O edital selecionará duas startups lideradas por empreendedores autodeclarados indígenas, com sede em estados da Amazônia Ocidental. (Foto: Michel Dantas/Divulgação)
Um levantamento do Instituto Ethos aponta que a população indígena representa apenas 1% da força de trabalho nas grandes empresas do Brasil e ocupa 0,1% das posições de liderança. Buscando mudar essa realidade, a Chamada Elos da Amazônia 2024 – Edição Empreendedorismo Científico Indígena abriu inscrições para promover o protagonismo indígena no cenário empresarial.
Com foco em empreendedores indígenas que desenvolvem tecnologias inovadoras e sustentáveis a partir da biodiversidade amazônica, a iniciativa busca fomentar negócios competitivos, ambientalmente equilibrados e socialmente inclusivos. O edital selecionará duas startups lideradas por indígenas autodeclarados, sediadas na Amazônia Ocidental (Acre, Amazonas, Rondônia e Roraima) ou no Amapá, com até cinco anos de constituição.

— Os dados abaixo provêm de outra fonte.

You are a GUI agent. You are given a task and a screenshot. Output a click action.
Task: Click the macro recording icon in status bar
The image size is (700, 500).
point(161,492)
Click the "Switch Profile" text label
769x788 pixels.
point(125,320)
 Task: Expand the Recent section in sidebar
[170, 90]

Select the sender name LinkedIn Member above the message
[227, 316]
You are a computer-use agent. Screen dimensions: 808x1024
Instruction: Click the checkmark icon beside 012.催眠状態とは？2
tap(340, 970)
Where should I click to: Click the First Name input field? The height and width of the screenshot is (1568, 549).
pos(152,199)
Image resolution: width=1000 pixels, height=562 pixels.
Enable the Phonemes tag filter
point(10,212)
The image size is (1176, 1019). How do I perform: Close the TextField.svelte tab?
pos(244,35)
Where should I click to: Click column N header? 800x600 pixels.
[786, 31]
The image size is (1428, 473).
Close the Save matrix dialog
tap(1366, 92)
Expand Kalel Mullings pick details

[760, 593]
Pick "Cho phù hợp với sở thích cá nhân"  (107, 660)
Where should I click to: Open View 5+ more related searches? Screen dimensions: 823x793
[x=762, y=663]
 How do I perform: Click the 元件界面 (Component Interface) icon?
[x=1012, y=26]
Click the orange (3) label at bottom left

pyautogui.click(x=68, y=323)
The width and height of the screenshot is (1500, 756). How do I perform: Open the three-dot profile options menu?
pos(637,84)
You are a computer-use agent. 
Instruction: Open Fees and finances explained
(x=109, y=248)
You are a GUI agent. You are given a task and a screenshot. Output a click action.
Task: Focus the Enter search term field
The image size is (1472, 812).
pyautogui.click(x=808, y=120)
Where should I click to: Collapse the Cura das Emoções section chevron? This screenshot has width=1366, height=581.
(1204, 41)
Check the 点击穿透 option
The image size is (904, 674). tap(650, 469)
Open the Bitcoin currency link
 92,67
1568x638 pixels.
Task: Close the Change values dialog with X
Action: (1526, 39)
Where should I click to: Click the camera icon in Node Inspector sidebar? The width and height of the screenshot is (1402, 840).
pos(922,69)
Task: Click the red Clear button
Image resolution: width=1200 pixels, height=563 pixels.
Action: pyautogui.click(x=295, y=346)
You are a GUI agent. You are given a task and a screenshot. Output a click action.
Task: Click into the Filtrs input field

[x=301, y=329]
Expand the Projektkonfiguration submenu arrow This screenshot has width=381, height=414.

Cada startup selecionada receberá um total de R$ 1 milhão, sendo:
•R$ 500 mil para aceleração do negócio, via Programa Prioritário de Bioeconomia (PPBio);
•R$ 500 mil para o desenvolvimento de um projeto tecnológico executado pelo Instituto de Desenvolvimento Tecnológico (INDT), com recursos da Embrapii.
Além do aporte financeiro, as startups contarão com suporte técnico especializado, conexão com incubadoras e aceleradoras, e preparação para captação de recursos via Programas de Pesquisa e Desenvolvimento (P&D).
“Essa edição reforça o compromisso de valorizar o potencial da população indígena, incentivando startups que respeitam e utilizam o rico patrimônio natural e cultural da Amazônia. É uma oportunidade única para mostrar inovação e liderança no desenvolvimento sustentável”, destaca Carlos Koury, coordenador do PPBio e diretor de Inovação em Bioeconomia do Idesam.
A Chamada Elos da Amazônia incentiva propostas que apresentem soluções tecnológicas alinhadas à sustentabilidade e ao uso consciente dos recursos florestais. As iniciativas podem incluir novos processos, sistemas ou aplicações baseadas na biodiversidade amazônica e devem estar na fase de protótipo, validação ou operação.
“Acreditamos que uma tecnologia pode surgir de qualquer lugar: de experiências empíricas, saberes tradicionais ou pesquisas laboratoriais. O importante é prepará-la para o mercado e gerar renda para as comunidades indígenas”, reforça Geraldo Feitoza, diretor executivo do INDT.
As inscrições estão abertas até o dia 24 de janeiro de 2025 e podem ser realizadas exclusivamente pelo site elosdaamazonia.org.br.
A iniciativa é uma realização do Idesam, Programa Prioritário de Bioeconomia (PPBio), agenda da Superintendência da Zona Franca de Manaus (Suframa), e conta com apoio da Embrapii e do INDT.